Aponick also tried to refute Warren's contention that he has consistently "played" the government by working deals to get out from under his own criminal problems. When he was asked if he hadn't offered to cooperate back in 1997 when he was arrested for a series of armed robberies, Aponick said he had "talked" with authorities, but never agreed to cooperate.

"If I had cooperated," he said, "the entire Bonanno crime family would be in jail and we wouldn't be here."

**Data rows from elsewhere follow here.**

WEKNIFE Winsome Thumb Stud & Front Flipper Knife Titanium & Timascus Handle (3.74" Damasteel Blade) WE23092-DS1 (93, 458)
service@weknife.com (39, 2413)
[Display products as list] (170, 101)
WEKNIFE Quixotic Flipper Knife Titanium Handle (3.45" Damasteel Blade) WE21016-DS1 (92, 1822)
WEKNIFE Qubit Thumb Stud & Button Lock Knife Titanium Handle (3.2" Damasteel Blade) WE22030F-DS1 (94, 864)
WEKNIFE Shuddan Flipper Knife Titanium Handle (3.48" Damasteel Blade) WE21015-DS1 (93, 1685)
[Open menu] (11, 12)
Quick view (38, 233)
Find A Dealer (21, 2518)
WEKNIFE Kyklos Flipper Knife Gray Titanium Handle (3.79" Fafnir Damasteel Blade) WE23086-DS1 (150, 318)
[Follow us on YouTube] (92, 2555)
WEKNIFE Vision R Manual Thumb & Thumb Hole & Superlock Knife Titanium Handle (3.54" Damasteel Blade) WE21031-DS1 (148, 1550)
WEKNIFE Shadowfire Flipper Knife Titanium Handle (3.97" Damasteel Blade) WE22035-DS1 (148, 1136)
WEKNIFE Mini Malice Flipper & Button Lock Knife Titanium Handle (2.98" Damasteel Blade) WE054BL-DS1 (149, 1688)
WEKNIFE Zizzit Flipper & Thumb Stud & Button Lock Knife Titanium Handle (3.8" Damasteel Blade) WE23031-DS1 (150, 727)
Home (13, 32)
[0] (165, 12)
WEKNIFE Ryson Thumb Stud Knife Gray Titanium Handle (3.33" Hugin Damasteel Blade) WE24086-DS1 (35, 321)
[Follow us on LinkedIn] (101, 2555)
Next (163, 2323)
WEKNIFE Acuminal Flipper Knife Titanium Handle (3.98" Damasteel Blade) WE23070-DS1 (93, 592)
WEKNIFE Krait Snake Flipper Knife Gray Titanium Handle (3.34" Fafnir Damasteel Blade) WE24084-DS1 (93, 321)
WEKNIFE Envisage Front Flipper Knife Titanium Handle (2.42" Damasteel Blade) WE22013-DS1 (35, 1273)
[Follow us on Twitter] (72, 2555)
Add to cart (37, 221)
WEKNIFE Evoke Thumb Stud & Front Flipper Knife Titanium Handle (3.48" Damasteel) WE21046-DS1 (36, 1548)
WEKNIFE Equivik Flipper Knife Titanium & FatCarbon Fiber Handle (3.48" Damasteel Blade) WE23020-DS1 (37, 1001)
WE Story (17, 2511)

Warren also hammered away at a "pitch" letter Aponick wrote to authorities seeking their help yet again after his arrest for the bank robberies. In the letter, Aponick said he was hoping for a three-year sentence, rather than the four-to-eight years he was facing. He said if the feds would vouch for him, he'd gladly go back to work on the Borgesi case, writing that he'd be "back in business against old Georgie Boy" and offering to "work for free."

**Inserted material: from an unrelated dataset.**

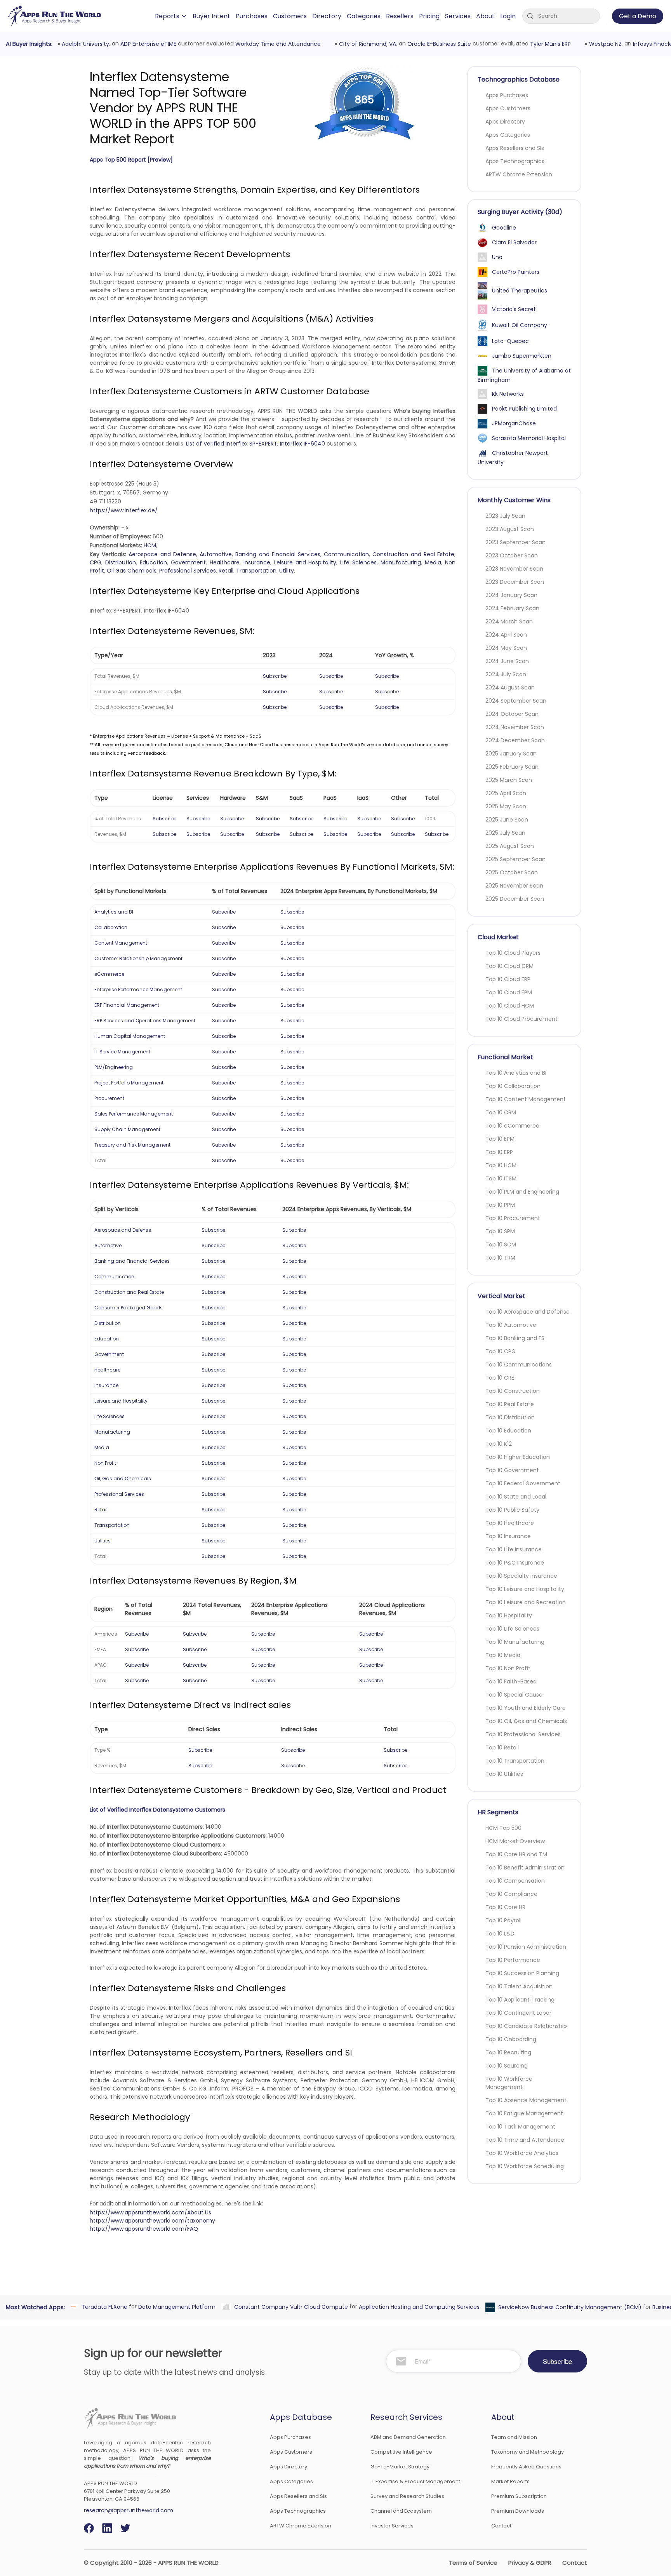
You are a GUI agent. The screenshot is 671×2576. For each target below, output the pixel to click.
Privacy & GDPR (529, 2563)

Warren zeroed in again, asking Aponick if his entire plan was simply to "set Georgie up" in order to curry favor with the government.

Aponick denied it.

"I'm just here to tell you what he told me," he said.

He also admitted that he had been drummed out of the Witness Security Progam again in August after an arrest. But he said the charge was unfounded. While the judge has barred specific questions about the incident, a pretrial hearing provided some details.

Aponick was arrested in a domestic dispute case for allegedly throwing his wife out of a moving car. Those charges were later dismissed. Judge Eduardo Robreno said at the pretrial hearing that he would not allow the conspiracy trial to become a stage to rehash that case.

The conspiracy case against Borgesi is based primarily on the testimony of Louis "Bent Finger Lou" Monacello and Aponick. The government alleges that while serving a 14-year sentence for a racketeering conviction in 2001, Borgesi continued to run a mob operation from prison.

Monacello, who testified earlier, has been described as Borgesi's  "point man" on the street in gambling and loansharking businesses. Aponick said he was to join Monacello in those businesses and expand them for Borgesi.

The debate over what was said and what it meant is expected to continue when Aponick returns to the stand tomorrow. A key issue for the defense is trying to offer a legitimate reason why Aponick, a New York mobster, ended up meeting with Monacello in a Ninth Street Italian restaurant shortly after his release from prison and why Borgesi, from prison, called Monacello while the dinner meeting was in progress.

The tape of that call has been played twice for the jury with both Monacello and Aponick offering explanations of what was said and what was meant. That meeting and that phone call go to the heart of the case against Borgesi.